** Exercise goal **
Your job is to reproduce all of the data exactly.

--*--

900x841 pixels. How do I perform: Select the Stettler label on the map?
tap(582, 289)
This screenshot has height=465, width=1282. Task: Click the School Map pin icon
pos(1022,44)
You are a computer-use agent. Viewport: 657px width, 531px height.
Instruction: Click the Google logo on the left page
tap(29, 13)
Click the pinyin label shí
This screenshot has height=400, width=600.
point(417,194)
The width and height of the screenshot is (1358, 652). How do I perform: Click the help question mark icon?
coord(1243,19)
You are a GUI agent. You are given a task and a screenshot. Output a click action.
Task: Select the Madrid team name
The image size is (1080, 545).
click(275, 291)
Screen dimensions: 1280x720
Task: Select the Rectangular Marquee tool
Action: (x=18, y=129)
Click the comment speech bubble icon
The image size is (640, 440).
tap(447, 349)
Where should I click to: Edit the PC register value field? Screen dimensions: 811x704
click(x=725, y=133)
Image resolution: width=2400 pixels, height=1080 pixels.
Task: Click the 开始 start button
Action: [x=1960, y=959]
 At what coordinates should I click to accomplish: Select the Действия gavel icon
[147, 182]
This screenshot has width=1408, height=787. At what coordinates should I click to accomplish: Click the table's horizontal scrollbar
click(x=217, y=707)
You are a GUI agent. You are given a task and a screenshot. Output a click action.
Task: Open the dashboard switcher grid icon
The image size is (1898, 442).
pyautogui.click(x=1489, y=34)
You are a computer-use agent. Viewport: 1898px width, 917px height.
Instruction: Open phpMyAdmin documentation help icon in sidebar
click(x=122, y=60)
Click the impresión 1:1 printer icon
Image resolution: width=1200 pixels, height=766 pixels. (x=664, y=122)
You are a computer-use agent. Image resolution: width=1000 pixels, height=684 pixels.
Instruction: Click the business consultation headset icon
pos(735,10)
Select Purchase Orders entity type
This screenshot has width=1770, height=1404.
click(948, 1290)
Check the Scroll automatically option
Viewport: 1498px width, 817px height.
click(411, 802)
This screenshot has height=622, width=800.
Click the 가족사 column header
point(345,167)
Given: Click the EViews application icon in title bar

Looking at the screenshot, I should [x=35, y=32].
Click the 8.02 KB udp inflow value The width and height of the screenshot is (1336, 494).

--*--

** Written answer **
900x841 pixels. How do I perform: Select the Stettler label on the map?
tap(582, 289)
This screenshot has height=465, width=1282. Task: Click the School Map pin icon
pos(1022,44)
You are a computer-use agent. Viewport: 657px width, 531px height.
Instruction: Click the Google logo on the left page
tap(29, 13)
Click the pinyin label shí
This screenshot has height=400, width=600.
point(417,194)
The width and height of the screenshot is (1358, 652). How do I perform: Click the help question mark icon?
coord(1243,19)
You are a GUI agent. You are given a task and a screenshot. Output a click action.
Task: Select the Madrid team name
The image size is (1080, 545).
click(275, 291)
Screen dimensions: 1280x720
Task: Select the Rectangular Marquee tool
Action: (x=18, y=129)
Click the comment speech bubble icon
The image size is (640, 440).
tap(447, 349)
Where should I click to: Edit the PC register value field? Screen dimensions: 811x704
click(x=725, y=133)
Image resolution: width=2400 pixels, height=1080 pixels.
Task: Click the 开始 start button
Action: [x=1960, y=959]
 At what coordinates should I click to accomplish: Select the Действия gavel icon
[147, 182]
This screenshot has width=1408, height=787. At what coordinates should I click to accomplish: Click the table's horizontal scrollbar
click(x=217, y=707)
You are a GUI agent. You are given a task and a screenshot. Output a click action.
Task: Open the dashboard switcher grid icon
The image size is (1898, 442).
pyautogui.click(x=1489, y=34)
You are a computer-use agent. Viewport: 1898px width, 917px height.
Instruction: Open phpMyAdmin documentation help icon in sidebar
click(x=122, y=60)
Click the impresión 1:1 printer icon
Image resolution: width=1200 pixels, height=766 pixels. (x=664, y=122)
You are a computer-use agent. Image resolution: width=1000 pixels, height=684 pixels.
Instruction: Click the business consultation headset icon
pos(735,10)
Select Purchase Orders entity type
This screenshot has width=1770, height=1404.
click(948, 1290)
Check the Scroll automatically option
Viewport: 1498px width, 817px height.
click(411, 802)
This screenshot has height=622, width=800.
Click the 가족사 column header
point(345,167)
Given: Click the EViews application icon in title bar

Looking at the screenshot, I should [x=35, y=32].
Click the 8.02 KB udp inflow value The width and height of the screenshot is (1336, 494).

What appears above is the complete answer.